WORK INSTRUCTIONS:
For each line of the material, write out an exact copy.
START STUDY MATERIAL
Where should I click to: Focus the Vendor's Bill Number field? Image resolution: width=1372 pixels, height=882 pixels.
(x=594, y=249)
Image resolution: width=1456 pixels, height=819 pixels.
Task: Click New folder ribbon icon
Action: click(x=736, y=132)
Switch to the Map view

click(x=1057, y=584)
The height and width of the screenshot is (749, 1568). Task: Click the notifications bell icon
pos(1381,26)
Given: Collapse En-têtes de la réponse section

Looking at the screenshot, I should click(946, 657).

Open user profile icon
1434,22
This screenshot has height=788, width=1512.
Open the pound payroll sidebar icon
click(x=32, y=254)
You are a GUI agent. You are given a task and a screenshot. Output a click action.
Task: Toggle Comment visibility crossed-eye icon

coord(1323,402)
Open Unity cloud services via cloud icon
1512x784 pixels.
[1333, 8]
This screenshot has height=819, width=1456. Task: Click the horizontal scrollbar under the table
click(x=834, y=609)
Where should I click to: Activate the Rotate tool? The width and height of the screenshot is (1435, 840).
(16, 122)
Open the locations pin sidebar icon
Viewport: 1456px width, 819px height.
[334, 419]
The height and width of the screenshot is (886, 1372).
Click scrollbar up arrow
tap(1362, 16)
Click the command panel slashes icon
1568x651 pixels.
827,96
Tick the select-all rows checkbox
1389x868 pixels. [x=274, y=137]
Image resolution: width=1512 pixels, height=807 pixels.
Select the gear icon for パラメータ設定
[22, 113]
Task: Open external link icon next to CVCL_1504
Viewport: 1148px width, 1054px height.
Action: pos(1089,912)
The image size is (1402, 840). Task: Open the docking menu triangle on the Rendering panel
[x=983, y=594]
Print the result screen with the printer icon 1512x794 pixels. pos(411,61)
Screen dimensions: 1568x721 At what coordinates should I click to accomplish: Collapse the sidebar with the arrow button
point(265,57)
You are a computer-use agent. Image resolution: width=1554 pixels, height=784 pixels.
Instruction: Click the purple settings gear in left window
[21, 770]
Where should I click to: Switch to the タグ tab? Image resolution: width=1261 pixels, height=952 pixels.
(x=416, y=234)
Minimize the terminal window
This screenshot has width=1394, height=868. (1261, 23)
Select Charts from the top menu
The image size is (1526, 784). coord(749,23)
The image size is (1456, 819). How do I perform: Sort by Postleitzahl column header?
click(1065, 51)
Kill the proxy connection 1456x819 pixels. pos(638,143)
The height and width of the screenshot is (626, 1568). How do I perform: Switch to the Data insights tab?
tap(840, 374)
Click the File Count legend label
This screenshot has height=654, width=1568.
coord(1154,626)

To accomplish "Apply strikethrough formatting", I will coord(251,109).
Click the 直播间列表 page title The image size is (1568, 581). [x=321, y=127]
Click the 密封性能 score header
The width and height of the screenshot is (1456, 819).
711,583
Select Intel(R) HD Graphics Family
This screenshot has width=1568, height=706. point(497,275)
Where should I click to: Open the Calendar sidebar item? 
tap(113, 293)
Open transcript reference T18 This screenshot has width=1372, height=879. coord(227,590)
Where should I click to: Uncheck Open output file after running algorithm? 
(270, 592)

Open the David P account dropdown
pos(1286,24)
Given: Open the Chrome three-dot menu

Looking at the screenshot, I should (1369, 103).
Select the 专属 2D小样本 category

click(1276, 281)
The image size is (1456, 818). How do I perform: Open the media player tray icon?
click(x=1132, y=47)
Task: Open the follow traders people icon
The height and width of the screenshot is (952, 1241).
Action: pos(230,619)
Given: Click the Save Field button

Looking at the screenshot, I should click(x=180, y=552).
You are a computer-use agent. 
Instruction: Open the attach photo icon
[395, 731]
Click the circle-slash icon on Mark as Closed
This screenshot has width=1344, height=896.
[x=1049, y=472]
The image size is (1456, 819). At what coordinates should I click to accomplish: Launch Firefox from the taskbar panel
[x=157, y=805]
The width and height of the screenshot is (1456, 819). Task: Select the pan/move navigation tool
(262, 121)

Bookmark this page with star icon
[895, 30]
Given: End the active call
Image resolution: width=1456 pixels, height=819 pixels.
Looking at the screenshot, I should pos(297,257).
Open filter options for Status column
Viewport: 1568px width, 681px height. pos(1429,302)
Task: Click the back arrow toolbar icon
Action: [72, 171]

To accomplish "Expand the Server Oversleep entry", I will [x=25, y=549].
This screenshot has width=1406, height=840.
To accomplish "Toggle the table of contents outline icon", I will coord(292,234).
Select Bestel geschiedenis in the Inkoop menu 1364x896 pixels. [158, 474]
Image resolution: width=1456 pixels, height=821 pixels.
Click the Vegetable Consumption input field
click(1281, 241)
END STUDY MATERIAL
ANSWER:
Where should I click to: Focus the Vendor's Bill Number field? Image resolution: width=1372 pixels, height=882 pixels.
(x=594, y=249)
Image resolution: width=1456 pixels, height=819 pixels.
Task: Click New folder ribbon icon
Action: click(x=736, y=132)
Switch to the Map view

click(x=1057, y=584)
The height and width of the screenshot is (749, 1568). Task: Click the notifications bell icon
pos(1381,26)
Given: Collapse En-têtes de la réponse section

Looking at the screenshot, I should click(946, 657).

Open user profile icon
1434,22
This screenshot has height=788, width=1512.
Open the pound payroll sidebar icon
click(x=32, y=254)
You are a GUI agent. You are given a task and a screenshot. Output a click action.
Task: Toggle Comment visibility crossed-eye icon

coord(1323,402)
Open Unity cloud services via cloud icon
1512x784 pixels.
[1333, 8]
This screenshot has height=819, width=1456. Task: Click the horizontal scrollbar under the table
click(x=834, y=609)
Where should I click to: Activate the Rotate tool? The width and height of the screenshot is (1435, 840).
(16, 122)
Open the locations pin sidebar icon
Viewport: 1456px width, 819px height.
[334, 419]
The height and width of the screenshot is (886, 1372).
Click scrollbar up arrow
tap(1362, 16)
Click the command panel slashes icon
1568x651 pixels.
827,96
Tick the select-all rows checkbox
1389x868 pixels. [x=274, y=137]
Image resolution: width=1512 pixels, height=807 pixels.
Select the gear icon for パラメータ設定
[22, 113]
Task: Open external link icon next to CVCL_1504
Viewport: 1148px width, 1054px height.
Action: pos(1089,912)
The image size is (1402, 840). Task: Open the docking menu triangle on the Rendering panel
[x=983, y=594]
Print the result screen with the printer icon 1512x794 pixels. pos(411,61)
Screen dimensions: 1568x721 At what coordinates should I click to accomplish: Collapse the sidebar with the arrow button
point(265,57)
You are a computer-use agent. Image resolution: width=1554 pixels, height=784 pixels.
Instruction: Click the purple settings gear in left window
[21, 770]
Where should I click to: Switch to the タグ tab? Image resolution: width=1261 pixels, height=952 pixels.
(x=416, y=234)
Minimize the terminal window
This screenshot has width=1394, height=868. (1261, 23)
Select Charts from the top menu
The image size is (1526, 784). coord(749,23)
The image size is (1456, 819). How do I perform: Sort by Postleitzahl column header?
click(1065, 51)
Kill the proxy connection 1456x819 pixels. pos(638,143)
The height and width of the screenshot is (626, 1568). How do I perform: Switch to the Data insights tab?
tap(840, 374)
Click the File Count legend label
This screenshot has height=654, width=1568.
coord(1154,626)

To accomplish "Apply strikethrough formatting", I will coord(251,109).
Click the 直播间列表 page title The image size is (1568, 581). [x=321, y=127]
Click the 密封性能 score header
The width and height of the screenshot is (1456, 819).
711,583
Select Intel(R) HD Graphics Family
This screenshot has width=1568, height=706. point(497,275)
Where should I click to: Open the Calendar sidebar item? 
tap(113, 293)
Open transcript reference T18 This screenshot has width=1372, height=879. coord(227,590)
Where should I click to: Uncheck Open output file after running algorithm? 
(270, 592)

Open the David P account dropdown
pos(1286,24)
Given: Open the Chrome three-dot menu

Looking at the screenshot, I should (1369, 103).
Select the 专属 2D小样本 category

click(1276, 281)
The image size is (1456, 818). How do I perform: Open the media player tray icon?
click(x=1132, y=47)
Task: Open the follow traders people icon
The height and width of the screenshot is (952, 1241).
Action: pos(230,619)
Given: Click the Save Field button

Looking at the screenshot, I should click(x=180, y=552).
You are a computer-use agent. 
Instruction: Open the attach photo icon
[395, 731]
Click the circle-slash icon on Mark as Closed
This screenshot has width=1344, height=896.
[x=1049, y=472]
The image size is (1456, 819). At what coordinates should I click to accomplish: Launch Firefox from the taskbar panel
[x=157, y=805]
The width and height of the screenshot is (1456, 819). Task: Select the pan/move navigation tool
(262, 121)

Bookmark this page with star icon
[895, 30]
Given: End the active call
Image resolution: width=1456 pixels, height=819 pixels.
Looking at the screenshot, I should pos(297,257).
Open filter options for Status column
Viewport: 1568px width, 681px height. pos(1429,302)
Task: Click the back arrow toolbar icon
Action: [72, 171]

To accomplish "Expand the Server Oversleep entry", I will [x=25, y=549].
This screenshot has width=1406, height=840.
To accomplish "Toggle the table of contents outline icon", I will coord(292,234).
Select Bestel geschiedenis in the Inkoop menu 1364x896 pixels. [158, 474]
Image resolution: width=1456 pixels, height=821 pixels.
Click the Vegetable Consumption input field
click(1281, 241)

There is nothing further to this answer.